Answer
$\frac{1}{2}+\frac{1}{2}ln(x)$
Work Step by Step
We know that $ln(x)$ is a natural logarithm with an understood base of $e$. Therefore, $ln\sqrt (ex)=log_{e}\sqrt (ex)$.
Based on the product rule of logarithms, we know that $log_{b}(MN)=log_{b}M+log_{b}N$ (for $M\gt0$ and $N\gt0$).
Therefore, $log_{e}\sqrt (ex)=log_{e}\sqrt e+log_{e}\sqrt x=log_{e}e^{\frac{1}{2}}+log_{e}x^{\frac{1}{2}}$.
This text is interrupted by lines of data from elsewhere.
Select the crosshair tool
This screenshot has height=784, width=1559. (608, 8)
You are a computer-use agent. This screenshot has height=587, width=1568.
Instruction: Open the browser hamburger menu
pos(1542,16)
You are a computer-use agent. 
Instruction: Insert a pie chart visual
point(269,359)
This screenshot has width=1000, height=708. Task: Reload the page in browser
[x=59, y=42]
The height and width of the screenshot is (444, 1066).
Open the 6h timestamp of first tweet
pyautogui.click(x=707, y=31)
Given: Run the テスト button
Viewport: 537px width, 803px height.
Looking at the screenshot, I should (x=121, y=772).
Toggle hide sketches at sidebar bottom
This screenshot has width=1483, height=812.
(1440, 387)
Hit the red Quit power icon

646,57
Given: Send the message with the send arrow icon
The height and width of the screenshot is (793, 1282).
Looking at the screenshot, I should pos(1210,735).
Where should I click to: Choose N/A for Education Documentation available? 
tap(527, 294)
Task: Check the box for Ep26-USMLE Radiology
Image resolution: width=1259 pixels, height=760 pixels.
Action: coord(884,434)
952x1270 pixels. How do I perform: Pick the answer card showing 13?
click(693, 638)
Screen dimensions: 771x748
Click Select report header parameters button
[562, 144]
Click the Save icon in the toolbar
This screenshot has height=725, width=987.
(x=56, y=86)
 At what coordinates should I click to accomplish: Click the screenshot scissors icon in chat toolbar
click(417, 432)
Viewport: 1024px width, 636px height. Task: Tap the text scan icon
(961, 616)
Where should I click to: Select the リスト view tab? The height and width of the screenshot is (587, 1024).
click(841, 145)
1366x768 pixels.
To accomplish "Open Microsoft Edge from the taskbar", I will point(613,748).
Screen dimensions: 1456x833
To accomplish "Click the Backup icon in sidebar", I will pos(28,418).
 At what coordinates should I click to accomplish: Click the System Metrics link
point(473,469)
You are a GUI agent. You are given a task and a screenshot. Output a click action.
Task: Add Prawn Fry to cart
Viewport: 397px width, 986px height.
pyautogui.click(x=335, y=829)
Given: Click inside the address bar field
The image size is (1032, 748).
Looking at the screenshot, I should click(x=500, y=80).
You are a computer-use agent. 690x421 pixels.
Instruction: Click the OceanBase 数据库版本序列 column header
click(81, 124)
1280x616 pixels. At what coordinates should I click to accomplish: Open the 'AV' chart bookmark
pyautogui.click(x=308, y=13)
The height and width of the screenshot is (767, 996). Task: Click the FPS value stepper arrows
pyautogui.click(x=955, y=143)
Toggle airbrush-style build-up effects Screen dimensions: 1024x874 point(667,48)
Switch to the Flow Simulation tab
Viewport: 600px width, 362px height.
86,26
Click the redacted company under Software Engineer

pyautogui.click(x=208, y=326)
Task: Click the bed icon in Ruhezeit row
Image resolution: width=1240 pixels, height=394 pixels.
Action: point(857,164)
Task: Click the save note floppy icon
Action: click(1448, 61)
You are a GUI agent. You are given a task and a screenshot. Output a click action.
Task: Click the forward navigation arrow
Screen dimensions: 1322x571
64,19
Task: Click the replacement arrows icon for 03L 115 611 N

According to the power rule of logarithms, we know that $log_{b}M^{p}=plog_{b}M$ (when $b$ and $M$ are positive real numbers, $b\ne1$, and $p$ is any real number).
Therefore, $log_{e}e^{\frac{1}{2}}+log_{e}x^{\frac{1}{2}}=\frac{1}{2}log_{e}e+\frac{1}{2}log_{e}x$.
Furthermore, based on the definition of the logarithmic function, we know that $y=log_{b}x$ is equivalent to $b^{y}=x$ (for $x\gt0$ and $b\gt0$, $b\ne1$). Therefore, $log_{e}e=1$, because $e^{1}=e$.
So, $log_{e}e+\frac{1}{2}log_{e}x=\frac{1}{2}(1)+\frac{1}{2}log_{e}x=\frac{1}{2}+\frac{1}{2}log_{e}x=\frac{1}{2}+\frac{1}{2}ln(x)$.